▶ **SET EXERCISE**
Decide whether each statement agrees with the Kissyfur text, answering yes or no and quoting the deciding words of the text: 1. The series ran for three seasons. 2. Miss Emmy Lou is the schoolteacher in the swamp. 3. Charles is strong enough to take on Floyd.

▶ **SUPPLIED TEXT**
......

Kissyfur is an American animated children's television series which aired on NBC. It was produced by Jean Chalopin and Andy Heyward and created by Phil Mendez for DIC Animation City. The series was based on a half-hour NBC special called Kissyfur: Bear Roots and was followed by three more specials until its Saturday morning debut. The show ran for two seasons between 1986 to 1988.

The show follows the adventures of Gus and Kissyfur, a father and son bear who had joined the circus. One day, the circus train derails and the bears escape to a new life in the swamps of Paddlecab County, somewhere in the Southeastern United States. There, they protect the local swamp's inhabitants from the hungry, bumbling alligators Floyd and Jolene. Kissyfur and his father use the skills they have acquired from the human world to create a boat tour business transporting other animals and their products down the river. As of 2022, Kissyfur is one of the few NBC productions not in the Peacock streaming service.

Characters

Adults
 Gus (voiced by Ed Gilbert) — Kissyfur's widowed father, who owns a Paddlecab company, taxiing animals from one side of the swamp to the other. He can be a bit goofy at times, but is a very good father. He's the only one of all the swamp parents who can take on both alligators, Floyd and Jolene, and run them off.
 Miss Emmy Lou (voiced by Russi Taylor) — a blue bear who wears a flower behind one ear. She's the schoolteacher in the swamp and has a Southern accent. She is also an excellent cook and has a sister named Jenny Lou and a cousin named Ernie. She is sweet on Gus and serves as his love interest.
 Charles (voiced by Lennie Weinrib) — a warthog and Lennie's stubborn father, Charles thinks he has everything figured out most of the time, but is usually more brawn than brains. He is strong enough to take on Jolene, but not Floyd. He is one of the only three adults to be captured and almost eaten by the gators, along with the Cackle Sisters.

......

▶ **GIVEN INFORMATION**

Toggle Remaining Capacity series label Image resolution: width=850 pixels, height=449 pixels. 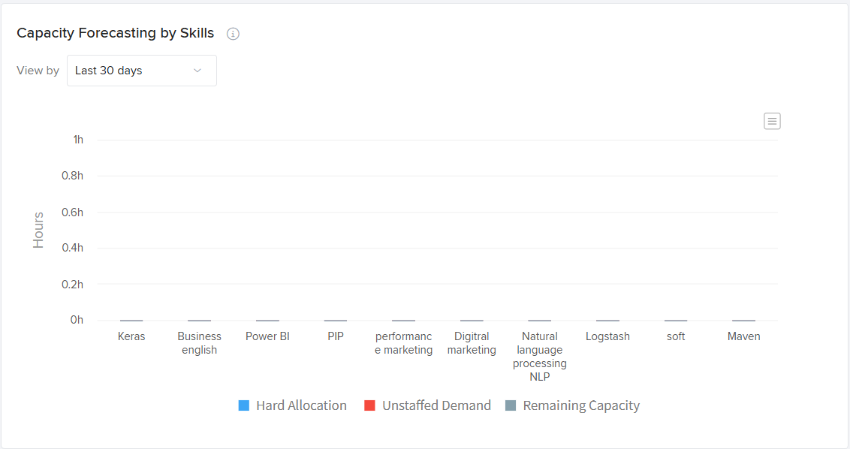click(581, 405)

......

▶ **EXERCISE ANSWER**
1. No: "The show ran for two seasons between 1986 to 1988."
2. Yes: "She's the schoolteacher in the swamp"
3. No: "He is strong enough to take on Jolene, but not Floyd."